On the other hand she did complain when he stopped making portraits of women for the American sailors and scenes of the bay and began to work on the half-naked dancing Gypsy. I had only a confused memory of that time, based more on Amalia’s stories than on direct experience: I was no more than four. The bedroom walls were crowded with exotic women in bright colors, interspersed with sketches of nudes drawn with a blood-red pastel. Often the poses of the Gypsy were rough copies of some photographs of women that my father kept hidden in a box in the closet and that I peeked at in secret. At other times the shapes of the blood-red nudes appeared in oil paintings.
I had no doubt that the pastel sketches reproduced my mother’s body. I imagined that at night, when they closed the door of their bedroom, Amalia took off her clothes, posed like the naked women in the photographs in the closet, and said: “Draw.” He took a roll of yellow paper, tore off a piece, and drew. What he did best was the hair. He would leave those women without features but above the empty oval of the face he would skillfully draw a majestic construction, unmistakably similar to the beautiful creation that Amalia knew how to make with her long hair. I tossed and turned in the bed, unable to sleep.
When our father finished the Gypsy, I was sure of it and so was Amalia: the Gypsy was her: less beautiful, the proportions wrong, the colors smudged; but her. Caserta saw it and said it was no good, it wouldn’t sell. He seemed annoyed. Amalia intervened, she said she agreed. She and Caserta teamed up against my father. There was a discussion. I heard their voices streaming down the stairs. When Caserta left, my father without warning hit Amalia twice in the face with his right hand, first with the palm and then the back. I remembered that gesture precisely, with its wavelike motion, going and coming: I was seeing it for the first time. She fled to the end of the hall, to the storeroom, and tried to lock herself in. She was dragged out and kicked. One blow struck her in the hip and hurled her against the armoire in the bedroom. Amalia got up and tore all the drawings off the walls. He caught her, grabbed her by the hair, pounded her head against the mirror of the armoire, which broke.
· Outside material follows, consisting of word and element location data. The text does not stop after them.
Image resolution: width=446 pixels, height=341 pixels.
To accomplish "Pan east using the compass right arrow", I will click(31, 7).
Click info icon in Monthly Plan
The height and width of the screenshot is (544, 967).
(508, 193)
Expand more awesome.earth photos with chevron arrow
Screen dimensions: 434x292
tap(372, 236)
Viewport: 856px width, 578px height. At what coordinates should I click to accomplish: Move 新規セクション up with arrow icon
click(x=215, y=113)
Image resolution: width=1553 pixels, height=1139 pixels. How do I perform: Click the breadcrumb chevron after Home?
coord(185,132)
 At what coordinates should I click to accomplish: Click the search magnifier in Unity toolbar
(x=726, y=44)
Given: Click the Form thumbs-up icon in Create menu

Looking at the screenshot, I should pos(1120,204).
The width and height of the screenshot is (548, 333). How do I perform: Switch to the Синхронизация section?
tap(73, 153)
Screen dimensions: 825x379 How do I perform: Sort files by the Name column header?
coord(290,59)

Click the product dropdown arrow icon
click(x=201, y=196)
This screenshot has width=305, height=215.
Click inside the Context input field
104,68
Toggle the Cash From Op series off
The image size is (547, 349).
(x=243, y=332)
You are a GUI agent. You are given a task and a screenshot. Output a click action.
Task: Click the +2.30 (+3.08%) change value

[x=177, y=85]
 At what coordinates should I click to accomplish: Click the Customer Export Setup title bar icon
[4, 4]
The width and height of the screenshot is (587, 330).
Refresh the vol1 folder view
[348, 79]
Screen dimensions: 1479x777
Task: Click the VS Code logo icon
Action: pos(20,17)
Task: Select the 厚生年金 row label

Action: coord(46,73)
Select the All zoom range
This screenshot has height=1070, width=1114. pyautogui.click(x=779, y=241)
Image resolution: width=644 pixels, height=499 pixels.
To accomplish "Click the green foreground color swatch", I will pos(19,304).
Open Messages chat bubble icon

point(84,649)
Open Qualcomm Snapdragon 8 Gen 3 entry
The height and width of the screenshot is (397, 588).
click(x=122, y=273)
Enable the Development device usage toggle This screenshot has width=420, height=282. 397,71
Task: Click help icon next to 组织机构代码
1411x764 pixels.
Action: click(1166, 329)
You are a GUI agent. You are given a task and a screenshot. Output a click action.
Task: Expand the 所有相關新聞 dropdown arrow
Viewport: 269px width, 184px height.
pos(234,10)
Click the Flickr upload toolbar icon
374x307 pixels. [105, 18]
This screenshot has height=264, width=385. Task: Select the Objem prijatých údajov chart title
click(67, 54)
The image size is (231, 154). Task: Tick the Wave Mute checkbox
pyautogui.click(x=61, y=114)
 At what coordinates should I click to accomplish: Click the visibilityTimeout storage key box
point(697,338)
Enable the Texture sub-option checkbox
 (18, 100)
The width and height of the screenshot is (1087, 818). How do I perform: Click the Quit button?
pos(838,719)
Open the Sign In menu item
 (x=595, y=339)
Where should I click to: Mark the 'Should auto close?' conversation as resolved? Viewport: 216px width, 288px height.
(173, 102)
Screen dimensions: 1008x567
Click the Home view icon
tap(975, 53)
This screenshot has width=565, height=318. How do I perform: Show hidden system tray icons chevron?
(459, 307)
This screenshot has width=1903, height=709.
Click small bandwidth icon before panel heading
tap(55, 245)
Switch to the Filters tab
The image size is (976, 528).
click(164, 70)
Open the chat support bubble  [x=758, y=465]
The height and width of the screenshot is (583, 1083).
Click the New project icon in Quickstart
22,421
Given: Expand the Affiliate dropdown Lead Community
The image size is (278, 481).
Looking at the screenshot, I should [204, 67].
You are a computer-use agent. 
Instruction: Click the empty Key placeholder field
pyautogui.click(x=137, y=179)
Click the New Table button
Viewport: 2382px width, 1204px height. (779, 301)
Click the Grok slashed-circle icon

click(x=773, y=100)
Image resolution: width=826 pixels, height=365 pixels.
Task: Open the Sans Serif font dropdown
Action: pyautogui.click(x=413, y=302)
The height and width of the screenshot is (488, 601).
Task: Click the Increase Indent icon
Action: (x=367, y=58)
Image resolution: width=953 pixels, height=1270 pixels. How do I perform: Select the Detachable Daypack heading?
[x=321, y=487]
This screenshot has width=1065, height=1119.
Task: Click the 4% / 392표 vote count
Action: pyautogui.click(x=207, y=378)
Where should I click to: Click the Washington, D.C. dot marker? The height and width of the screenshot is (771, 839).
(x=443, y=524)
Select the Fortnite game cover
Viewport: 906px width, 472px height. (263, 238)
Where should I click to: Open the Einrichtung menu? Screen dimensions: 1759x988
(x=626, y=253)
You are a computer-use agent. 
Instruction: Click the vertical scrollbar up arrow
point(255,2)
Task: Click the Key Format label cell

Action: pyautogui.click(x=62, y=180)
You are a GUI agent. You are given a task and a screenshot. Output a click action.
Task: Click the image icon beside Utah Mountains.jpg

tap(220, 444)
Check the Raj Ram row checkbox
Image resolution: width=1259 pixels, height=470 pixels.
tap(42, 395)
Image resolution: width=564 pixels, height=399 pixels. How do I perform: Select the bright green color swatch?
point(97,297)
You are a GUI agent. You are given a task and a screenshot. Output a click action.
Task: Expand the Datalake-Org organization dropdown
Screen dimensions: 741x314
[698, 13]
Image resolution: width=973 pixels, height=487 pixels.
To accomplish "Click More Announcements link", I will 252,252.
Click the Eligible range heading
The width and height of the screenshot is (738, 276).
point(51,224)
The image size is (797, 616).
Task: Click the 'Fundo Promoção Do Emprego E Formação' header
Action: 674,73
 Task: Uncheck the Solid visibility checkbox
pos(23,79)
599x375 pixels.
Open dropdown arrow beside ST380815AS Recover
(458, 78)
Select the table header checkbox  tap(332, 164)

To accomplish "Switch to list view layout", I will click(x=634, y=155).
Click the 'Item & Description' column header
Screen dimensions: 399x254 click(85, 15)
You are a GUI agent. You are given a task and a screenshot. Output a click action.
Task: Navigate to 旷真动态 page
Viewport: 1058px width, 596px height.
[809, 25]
People liked the Gypsy, especially at the country fairs. Forty years had passed and my father was still doing it. In time he had become very quick. He attached the blank canvas to the easel and sketched the outlines with an expert hand. Then the body became bronze with reddish highlights. The belly curved, the breasts swelled, the nipples rose. Meanwhile sparkling eyes emerged, red lips, raven hair, masses of it, combed in Amalia’s style, which over time had become old-fashioned but evocative. In a few hours the canvas was finished. He took out the thumbtacks that held it in place, pinned it to the wall to dry, and arranged another blank canvas on the easel. Then he began again.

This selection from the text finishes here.